The Inclusion and Sequential Numbering of Calendrically Determined Events

Some arbitrary decisions regarding two issues were necessary. First, when is a day of the year that is given a particular name really to be considered an event of some civic importance and thus to be listed? In some cases, for example, a particular full-moon day, the day may be given a special differentiating name, but the activities characterizing it are no different than for other such days, the day being an unexceptional member of the, for the most part, internally undifferentiated set of twelve full-moon days. A particular day may have some special differentiating feature of very minor present importance, or be of interest in only a personal and optional way to some few individuals or households, or to some particular thar . It has been optional in some few cases whether to include or exclude an event; we have usually (but not consistently) excluded it unless there is some clear suggestion of civic importance according to our criteria.
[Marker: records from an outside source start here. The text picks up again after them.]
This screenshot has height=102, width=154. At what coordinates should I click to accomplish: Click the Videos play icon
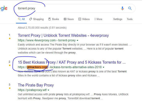(x=80, y=19)
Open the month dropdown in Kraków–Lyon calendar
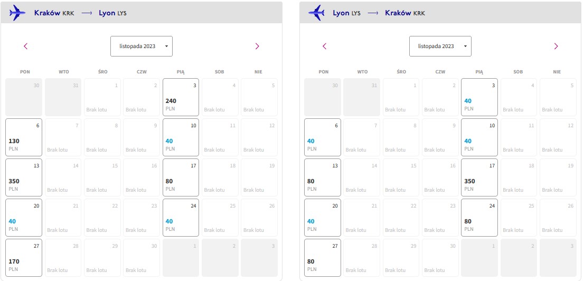584x281 pixels. coord(142,46)
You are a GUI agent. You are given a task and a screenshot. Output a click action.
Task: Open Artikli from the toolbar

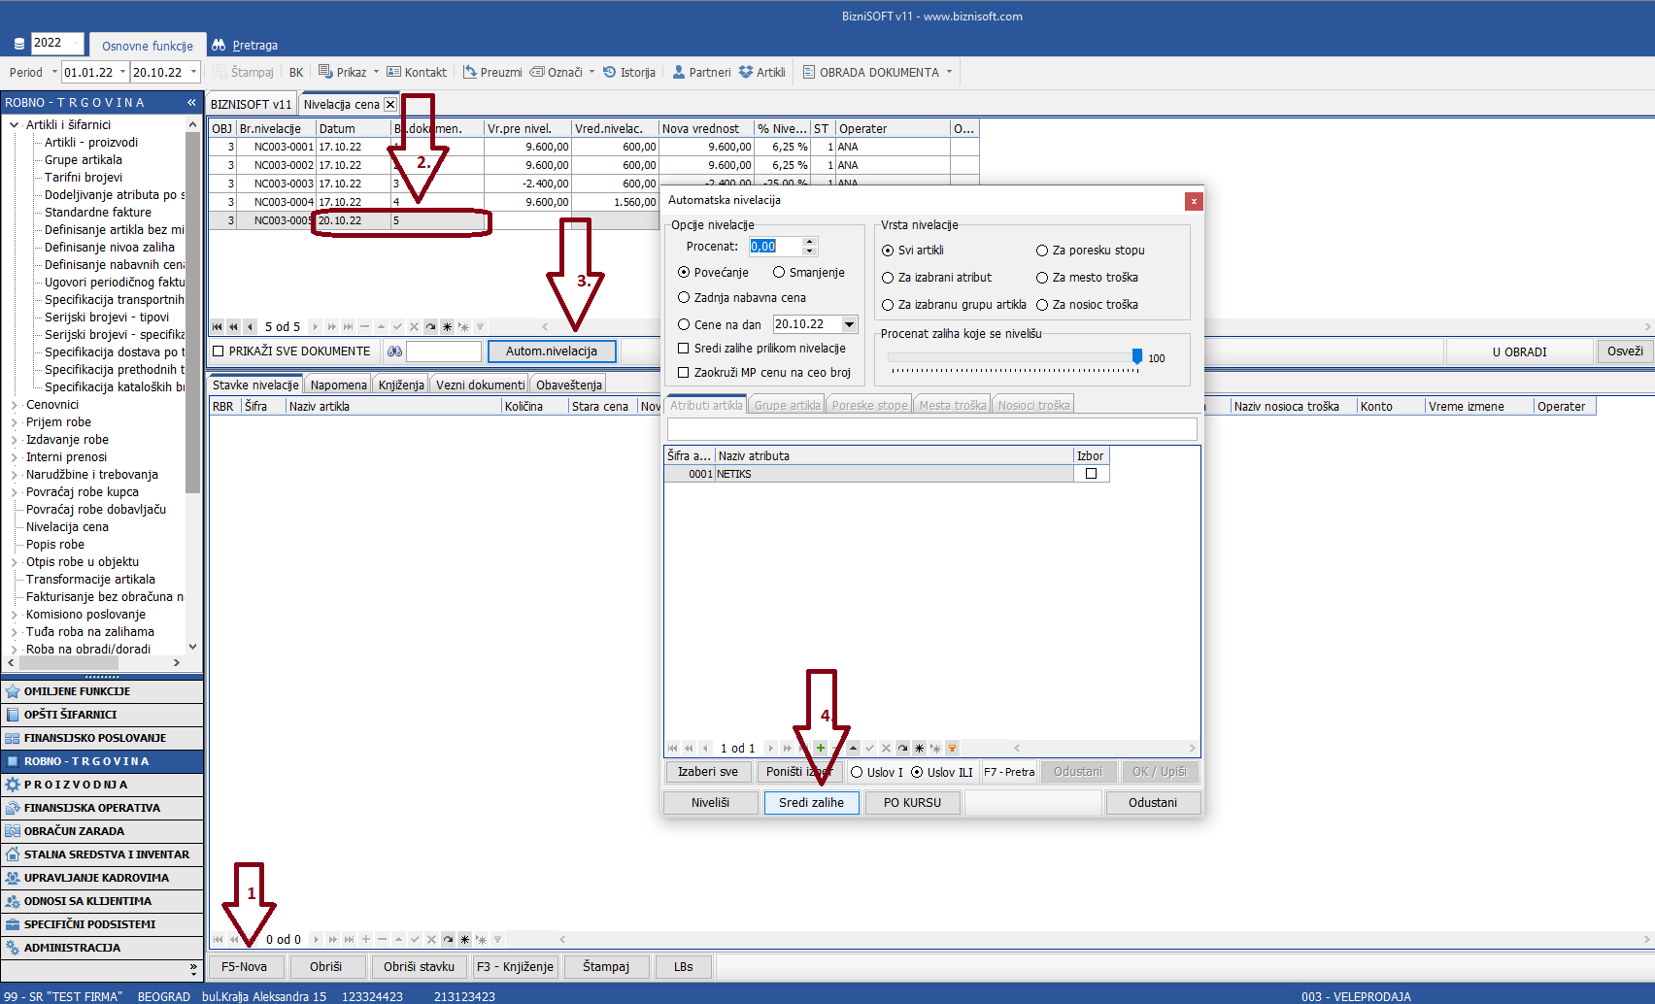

The minor processions of certain deities that we include and list among the "minor" festivals are also of very marginal importance, in this case because they have little or no present following or attendance—but they are clearly public urban events dictated by the calendar, echoes sometimes of events of some past importance and possible nuclei, in some interesting cases, for some future efflorescence.

A second problem is how to distinguish separate events for enumeration within some larger festival sequential complex, such as the autumn Mohani festival or the solar Biska:. We have dealt with this in somewhat different ways in those two cases, in large part following local conventions.

In should be noted that the sequential numbers that we use to designate festivals in the following chapters are derived from the sequence of the entire group of annual festivals starting with the lunar New Year's Day. Thus the numbering of the events in the three individual cycles indicate their position in the overall annual collection of events. (The annual festival calendar is given in summary form in app. 5.)